Defining IMS-based Converged Services For “Prosumers”

 

Today, the telecommunications landscape is shifting as a result of service providers’ desire for new, revenue-generating services that can distinguish them from their competitors, technological advances that are enabling the delivery of a wide range of new services, and growing end-user demand for these services. The shift offers carriers an opportunity to address end-users’ interest in services that complement their lifestyle, allowing them to communicate how, when and with whom they choose — with the features they demand and have come to expect — regardless of the device they are using.

Service providers are seeking ways to increase market share, revenue, and subscriber loyalty, and they are looking to the burgeoning market for blended lifestyle applications to help them meet these objectives.

End-user interest in blended services has grown as an increasing number of employees work from home, from remote office locations, or from the road. As enterprise mobility increases, the delineation between subscribers as business professionals and as consumers has blurred. These individuals — sometimes referred to as “prosumers” — have a growing expectation for a communications experience that combines voice, video, data, and multimedia applications seamlessly across a range of devices.

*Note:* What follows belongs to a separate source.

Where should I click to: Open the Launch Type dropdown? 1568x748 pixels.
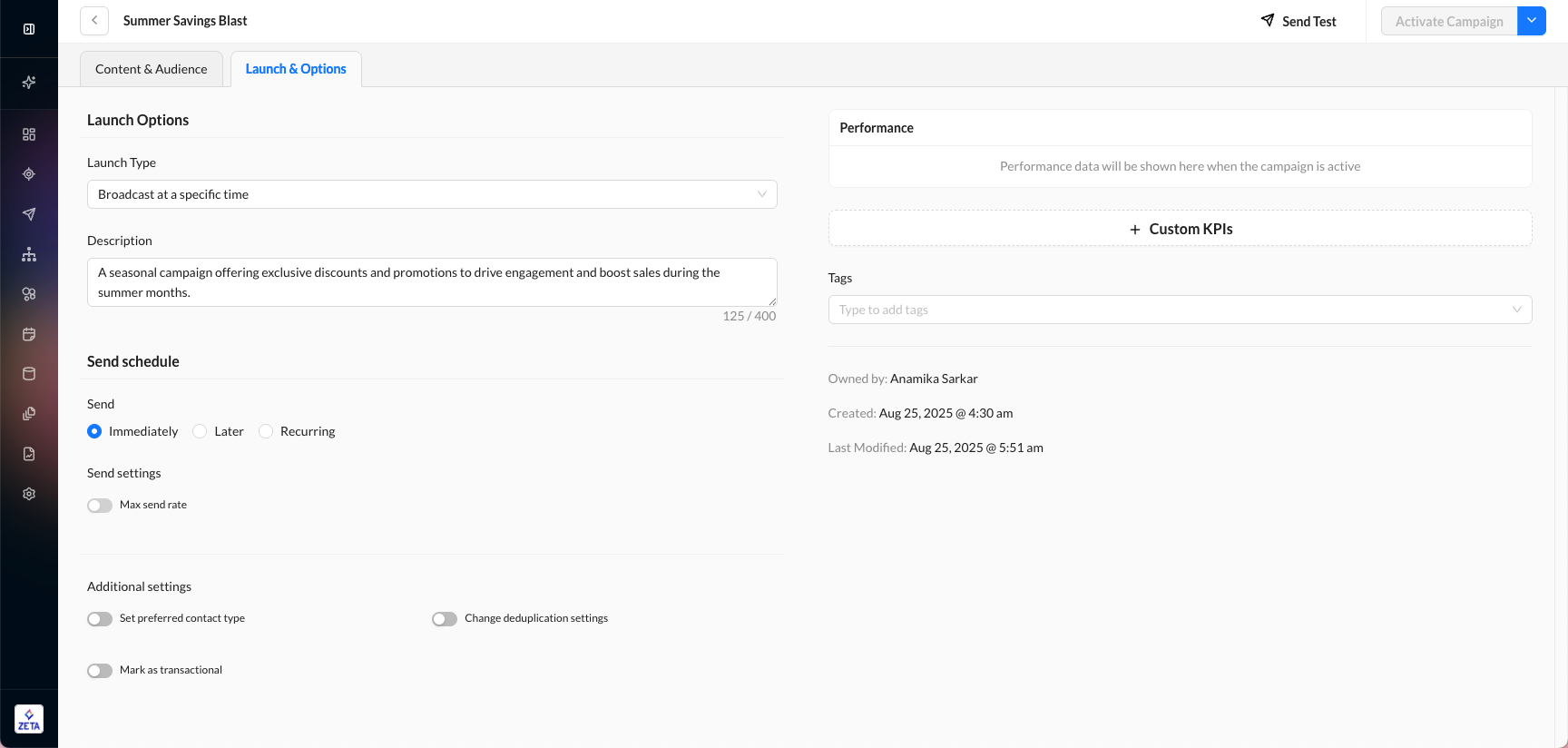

A service provider that can meet these expectations, both in terms of supporting a range of access methods and offering a wide variety of high-value, end-user services can have strong appeal, especially when these features are combined with a trusted brand name associated with a positive user experience, a solid selection of attractive and easy-to-use devices (both hardware and software-based), and an experience that is consistent whether the subscriber is at home or roaming outside of their home service area.

What Are “Prosumer” Services?

Most professionals today have multiple sets of communications services — one at the office, another at home, and perhaps more if they regularly work in more than one location. The maintenance of these disparate service silos can lower productivity, and impede access to needed services and capabilities. As the lines blur between prosumers’ professional and personal expectations, the lines between their professional and personal services will need to blur as well. Blended lifestyle services for prosumers can help overcome this challenge.

For example, a user may want to receive business calls at home when they are telecommuting, and so might want separate ring tones to identify business calls from personal calls. They may also want to treat these calls separately such as forwarding all business calls to voice mail at certain times of the day. They may want to limit access to their instant messaging presence information to co-workers during the workday, and then reverse the scenario in the evening, sharing their availability information only with friends and family. They may be interested in seeing the latest sports scores, and even receiving a streaming video clip of the big play of the day in the evening, but would prefer not to receive the same information during a business meeting.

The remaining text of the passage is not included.